La idea de la pudrición atormenta a Teotónio Leal Cavalcanti. Estudiante del último año de Medicina de Sao Paulo cuando, por su ferviente convicción republicana, se enroló como voluntario con las tropas que partían a defender a la Patria allá en Canudos, ha visto antes de ahora, por supuesto, heridos, agonizantes, cadáveres. Pero aquellas clases de anatomía, las autopsias en el anfiteatro de la Facultad, los heridos de los hospitales donde hacía prácticas de cirugía ¿cómo se podrían comparar al infierno que es la ratonera de la Favela? Lo que lo maravilla es la velocidad con que se infectan las heridas, cómo en pocas horas se advierte en ellas un desasosiego, el hervor de los gusanos, y cómo inmediatamente empiezan a supurar pus fétida.
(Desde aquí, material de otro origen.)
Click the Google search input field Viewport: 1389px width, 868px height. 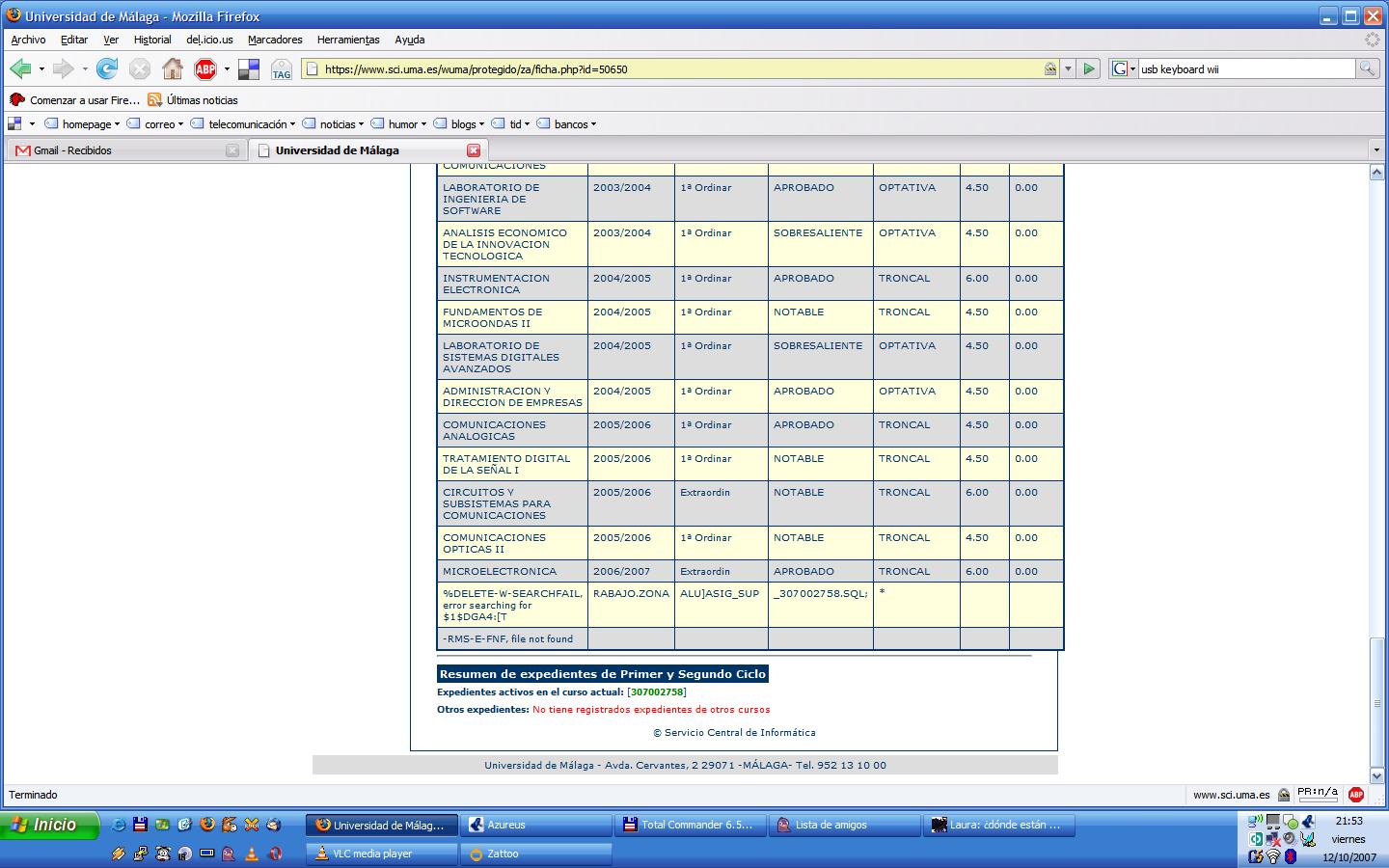pos(1245,69)
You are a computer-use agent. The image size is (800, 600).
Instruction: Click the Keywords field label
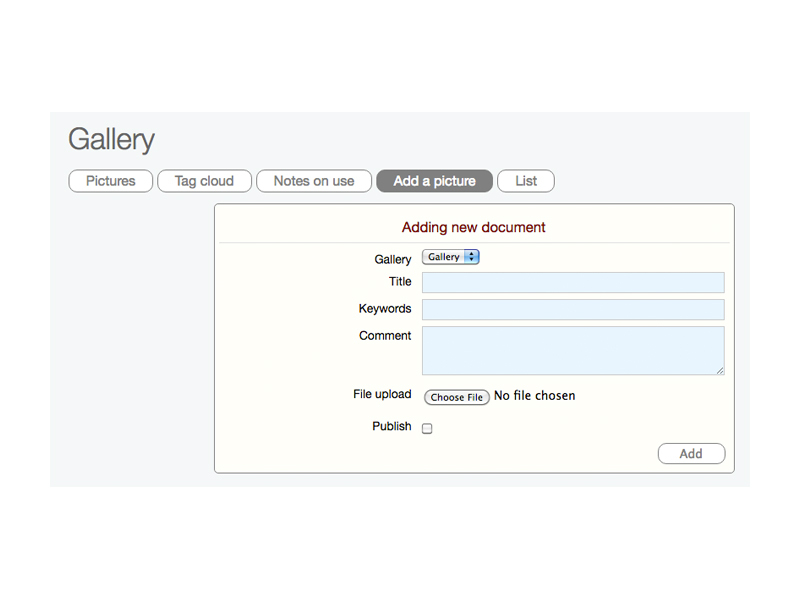click(x=385, y=309)
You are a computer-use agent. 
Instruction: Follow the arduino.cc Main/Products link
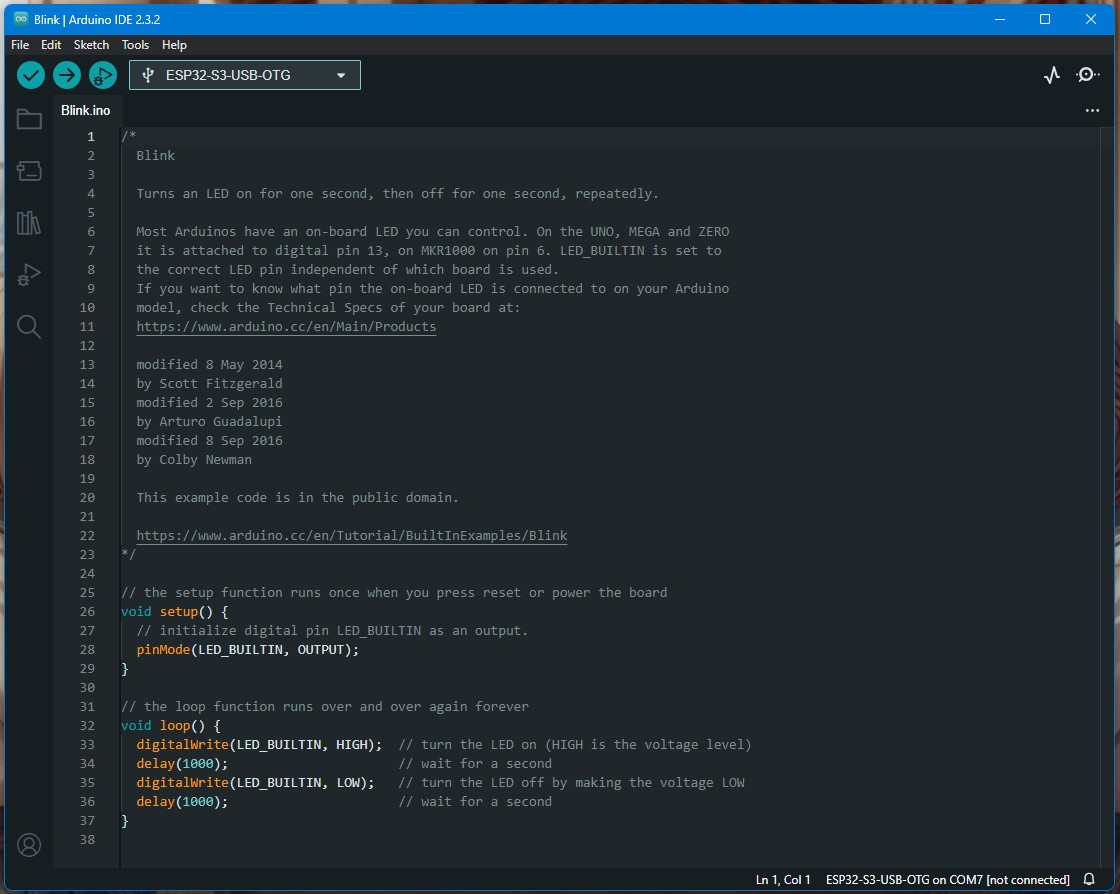tap(286, 327)
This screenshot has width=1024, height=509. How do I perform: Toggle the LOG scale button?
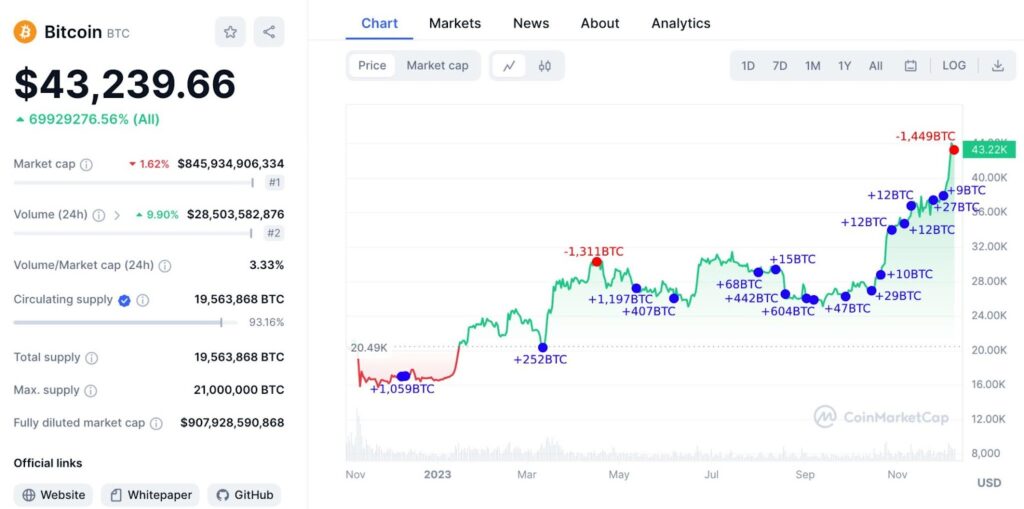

«Te servirá para tu carrera», le dijo su padre al despedirlo en la estación de Sao Paulo. «Tendrás una práctica intensiva de primeros auxilios.» Ha sido una práctica de carpintero, más bien. Algo ha aprendido en estas tres semanas: los heridos mueren más en razón de la gangrena que de las heridas, los que tienen más posibilidades de salvarse son aquellos que reciben el balazo o el tajo en brazos y piernas —miembros separables — siempre que se les ampute y cauterice a tiempo. Sólo los tres primeros días alcanzó el cloroformo para hacer las amputaciones con humanidad; en esos días era Teotónio quien reventaba las ampolletas, embebía una mota de algodón con el líquido emborrachante y los sujetaba contra la nariz del herido mientras el Capitán-cirujano, doctor Alfredo Gama, serruchaba, resoplando. Cuando se terminó el cloroformo, el anestésico fue una copa de aguardiente y ahora que se terminó el aguardiente las operaciones se hacen en frío, esperando que la víctima se desmaye pronto, de modo que el cirujano pueda operar sin la distracción de los alaridos. Es Teotónio Leal Cavalcanti quien ahora serrucha y corta los pies, piernas, manos y brazos de los gangrenados, mientras dos enfermeros sujetan a la víctima hasta que pierde el sentido. Y es él quien, luego de haber amputado, cauteriza los muñones quemando en ellos un poco de pólvora, o con grasa ardiente, como le enseñó el Capitán Alfredo Gama antes del estúpido accidente.